# [Exercise objective]
Print the part of the microtransactions article between "Game distribution platforms" and "the gaming world.", inclusive, word for word.

The introduction of microtransactions and loot crates into games has transformed the economics of the industry, leaving publishers, developers, and gamers at odds.

New content updates are regularly being added to Amazon Games’ new massively multiplayer online game (MMO), New World, and one of these features has begun to cause worry among players: microtransactions. The only microtransactions originally designed for the game were “exclusively cosmetic in nature,” according to Amazon Games Studio Director, Rich Lawrence. However, Amazon Games also intends to implement “quality of life items” which many players have voiced fears about. Streamer Asmongold shared his thoughts on the matter, saying that “It creates a paradigm that encourages developers to create problems in the game so that they can sell the solutions for them.”

In fact, New World is far from the first game to be under fire for its implementation of microtransactions, with worried users citing multiple instances of botched releases, frustrated players, and legal repercussions over the past few years. That being said, microtransactions are not going away anytime soon, and players and publishers are disputing over how games should be fairly monetised.

promotional image of amazon studios' New World four characters standing in grassland with a tower in the distance

What is a Microtransaction?

Game distribution platforms such as Steam offer games which can be digitally purchased for a set price. It is a relatively simple process not unlike buying a book or a movie, where you pay a fixed sum of money and enjoy the content that you paid for. While a vast majority of games are still monetised this way, with subscription-based models like EA‘s Origin Access service taking up a small part of the gaming economy, microtransactions are implemented alongside one-off purchases as a way to generate revenue.

Simply put, microtransactions are small in-game purchases that a player can make within a game, such as boosts that increase the rate at which your character levels up, and cosmetic items or “skins” that change the way your character looks. However, some methods of implementing microtransactions such as loot crates have sparked controversy in the gaming world.

The Loot Crate Economy

The weeks leading up to the 2017 release of Battlefront 2 were fraught with controversy surrounding EA’s monetisation of the game. The video game publisher decided to create an alternative stream of revenue by introducing a loot crate system, whereby completing objectives would reward players with loot crates that granted players a random chance to get the items or upgrades they needed to progress in the game. In other words, this left the acquisition of in-game items and upgrades up to chance. While this system resulted in players having to spend an average of 40 hours to unlock a single hero, players could, however, buy loot crates with real money without going through the potentially tedious process of playing as a character you do not like. Theoretically, this would indeed expedite the process, but it would also mean paying real money for a mere chance at getting an in-game item- in effect, introducing a gambling element to the game.

# [Raw data]
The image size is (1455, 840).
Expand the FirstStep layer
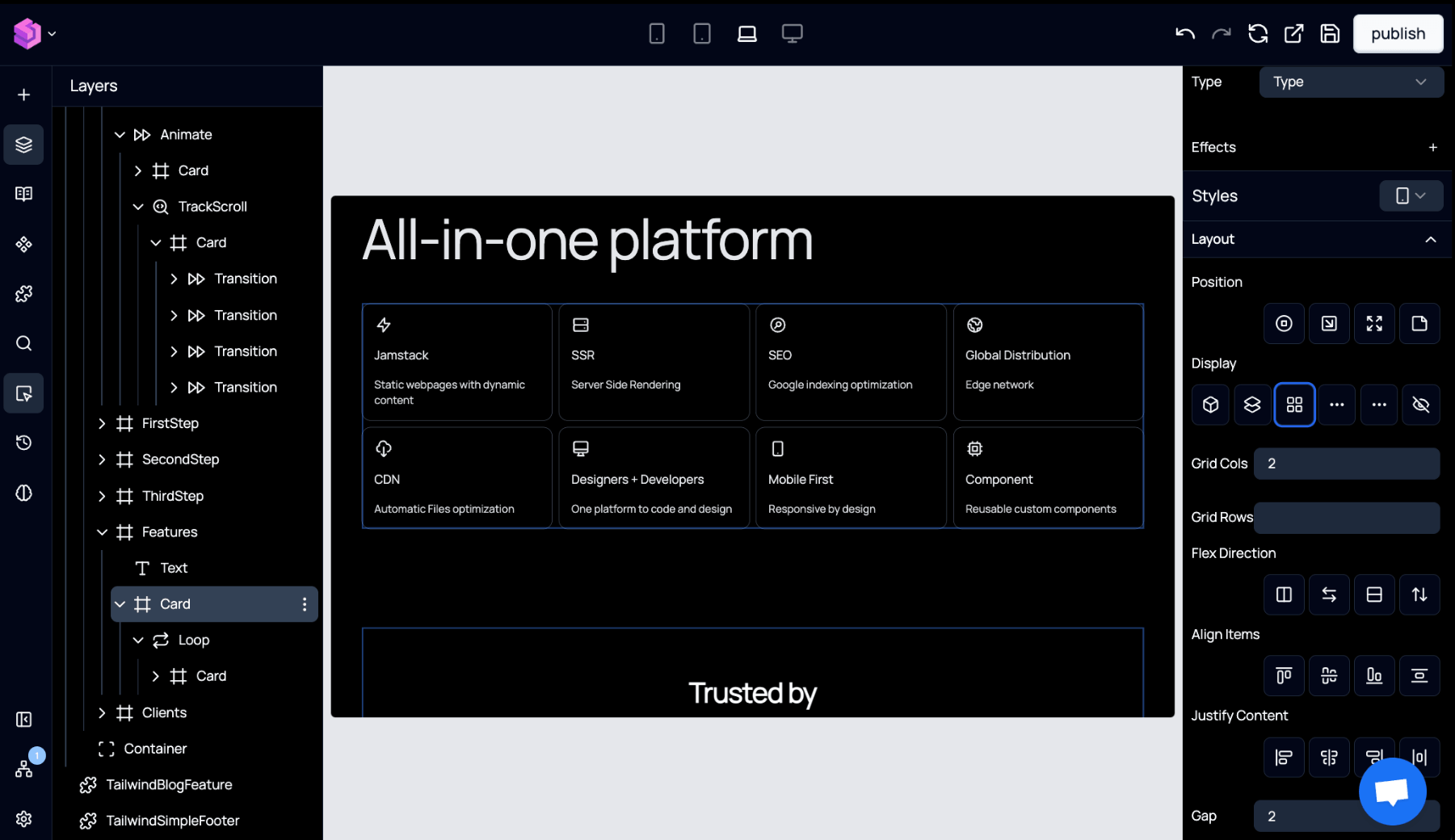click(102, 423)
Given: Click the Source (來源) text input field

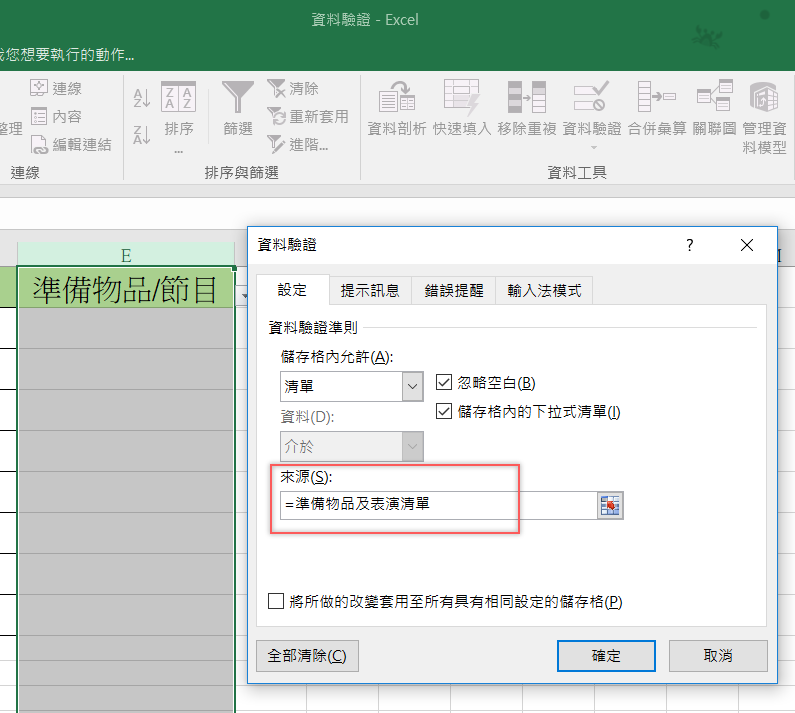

# [Reply to the exercise]
Game distribution platforms such as Steam offer games which can be digitally purchased for a set price. It is a relatively simple process not unlike buying a book or a movie, where you pay a fixed sum of money and enjoy the content that you paid for. While a vast majority of games are still monetised this way, with subscription-based models like EA‘s Origin Access service taking up a small part of the gaming economy, microtransactions are implemented alongside one-off purchases as a way to generate revenue.

Simply put, microtransactions are small in-game purchases that a player can make within a game, such as boosts that increase the rate at which your character levels up, and cosmetic items or “skins” that change the way your character looks. However, some methods of implementing microtransactions such as loot crates have sparked controversy in the gaming world.